This article is the fourth in a series of six and discusses the onboarding of users to a CDP environment using Keycloak as an Identity Provider (IdP). Keycloak supports the SAML 2.0 protocol and enables identity federation with CDP, allowing users to log in through Keycloak authentication without registering with Cloudera.
To deploy Keycloak, you need to set up an AWS EC2 instance with the necessary characteristics and install Docker compose. Once the instance is ready, you can deploy Keycloak and access the Keycloak Admin Console to configure it.
If you prefer to use the Keycloak web interface, you can create a Realm in Keycloak, download the SAML metadata file, and disable the SSL requirement. Then, in the CDP Console, you can create an Identity Provider using the downloaded metadata file and create a client for the CDP Control Plane in Keycloak. Finally, you can manage users and groups through the Keycloak Admin Console.

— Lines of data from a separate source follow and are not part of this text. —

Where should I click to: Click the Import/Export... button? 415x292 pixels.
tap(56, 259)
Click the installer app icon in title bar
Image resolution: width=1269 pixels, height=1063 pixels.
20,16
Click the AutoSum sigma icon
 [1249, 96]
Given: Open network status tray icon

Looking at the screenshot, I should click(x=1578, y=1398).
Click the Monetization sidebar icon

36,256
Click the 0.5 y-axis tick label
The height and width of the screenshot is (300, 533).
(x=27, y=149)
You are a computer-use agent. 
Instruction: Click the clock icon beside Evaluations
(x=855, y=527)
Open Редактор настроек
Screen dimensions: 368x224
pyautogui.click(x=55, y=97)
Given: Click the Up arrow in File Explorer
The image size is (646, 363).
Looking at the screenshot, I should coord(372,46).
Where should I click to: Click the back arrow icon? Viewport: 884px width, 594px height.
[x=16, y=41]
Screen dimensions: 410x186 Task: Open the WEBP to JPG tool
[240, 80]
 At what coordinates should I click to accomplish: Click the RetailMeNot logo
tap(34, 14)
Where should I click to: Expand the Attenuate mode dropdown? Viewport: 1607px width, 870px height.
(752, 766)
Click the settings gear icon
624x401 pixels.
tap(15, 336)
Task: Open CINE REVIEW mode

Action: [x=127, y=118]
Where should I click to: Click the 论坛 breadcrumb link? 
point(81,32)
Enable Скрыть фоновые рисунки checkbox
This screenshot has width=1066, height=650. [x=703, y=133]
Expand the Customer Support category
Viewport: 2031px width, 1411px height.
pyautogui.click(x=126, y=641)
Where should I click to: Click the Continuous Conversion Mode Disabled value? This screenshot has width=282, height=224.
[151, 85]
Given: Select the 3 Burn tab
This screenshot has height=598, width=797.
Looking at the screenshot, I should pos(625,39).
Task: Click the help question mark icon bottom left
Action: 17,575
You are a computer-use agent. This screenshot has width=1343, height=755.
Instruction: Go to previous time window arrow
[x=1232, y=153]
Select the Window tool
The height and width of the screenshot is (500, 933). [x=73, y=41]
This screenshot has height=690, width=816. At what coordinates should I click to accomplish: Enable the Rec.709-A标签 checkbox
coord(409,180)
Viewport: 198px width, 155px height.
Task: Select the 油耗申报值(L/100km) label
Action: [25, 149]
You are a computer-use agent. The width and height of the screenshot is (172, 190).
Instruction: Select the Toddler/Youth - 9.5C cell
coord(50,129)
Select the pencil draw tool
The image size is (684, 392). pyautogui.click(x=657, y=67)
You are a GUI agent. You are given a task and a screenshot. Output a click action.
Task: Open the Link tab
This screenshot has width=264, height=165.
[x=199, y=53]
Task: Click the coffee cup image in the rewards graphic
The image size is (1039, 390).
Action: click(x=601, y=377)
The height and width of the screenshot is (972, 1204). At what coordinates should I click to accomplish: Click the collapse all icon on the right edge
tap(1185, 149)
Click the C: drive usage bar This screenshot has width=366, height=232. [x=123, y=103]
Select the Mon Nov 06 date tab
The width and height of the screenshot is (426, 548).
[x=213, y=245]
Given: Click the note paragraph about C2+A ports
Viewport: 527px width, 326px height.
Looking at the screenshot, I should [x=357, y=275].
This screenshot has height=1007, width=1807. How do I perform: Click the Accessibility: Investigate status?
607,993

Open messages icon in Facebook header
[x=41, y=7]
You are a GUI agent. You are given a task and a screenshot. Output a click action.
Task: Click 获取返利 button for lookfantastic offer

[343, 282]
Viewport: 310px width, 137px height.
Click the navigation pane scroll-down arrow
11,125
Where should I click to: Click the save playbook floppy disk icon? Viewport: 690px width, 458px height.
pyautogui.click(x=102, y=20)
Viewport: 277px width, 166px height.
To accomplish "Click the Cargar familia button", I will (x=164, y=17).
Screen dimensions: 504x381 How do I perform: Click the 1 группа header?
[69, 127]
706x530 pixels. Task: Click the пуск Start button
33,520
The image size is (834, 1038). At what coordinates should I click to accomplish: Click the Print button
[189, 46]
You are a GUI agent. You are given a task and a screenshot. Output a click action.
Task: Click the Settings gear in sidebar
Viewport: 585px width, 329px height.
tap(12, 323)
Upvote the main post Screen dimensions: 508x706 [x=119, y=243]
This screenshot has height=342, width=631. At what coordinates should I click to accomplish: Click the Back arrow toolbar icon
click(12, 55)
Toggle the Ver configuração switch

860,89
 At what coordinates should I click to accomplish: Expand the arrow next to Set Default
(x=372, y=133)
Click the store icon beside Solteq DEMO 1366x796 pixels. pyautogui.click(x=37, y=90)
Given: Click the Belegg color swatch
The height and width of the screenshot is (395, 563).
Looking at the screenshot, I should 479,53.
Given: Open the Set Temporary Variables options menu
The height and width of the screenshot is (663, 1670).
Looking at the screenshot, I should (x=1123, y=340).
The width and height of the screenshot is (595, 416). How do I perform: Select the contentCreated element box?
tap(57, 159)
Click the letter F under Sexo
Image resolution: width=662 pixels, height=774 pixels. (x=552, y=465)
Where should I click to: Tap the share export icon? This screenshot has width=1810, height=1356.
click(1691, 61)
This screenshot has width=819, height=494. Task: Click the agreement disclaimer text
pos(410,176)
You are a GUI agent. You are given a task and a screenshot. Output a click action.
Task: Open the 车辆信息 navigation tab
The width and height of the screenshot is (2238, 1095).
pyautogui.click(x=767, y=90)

Alternatively, if you prefer a terminal-based approach, you can follow a set of steps to configure Keycloak. This approach is more suitable for users familiar with Keycloak or for automating the process. The steps involve logging in to the EC2 instance, creating credentials and logging in to the Realm Master, creating the Realm and downloading the SAML metadata, registering Keycloak in CDP, creating a client, creating users and groups, and finally, logging in and testing the setup.
Both approaches provide a way to onboard users to a CDP environment using Keycloak as an Identity Provider.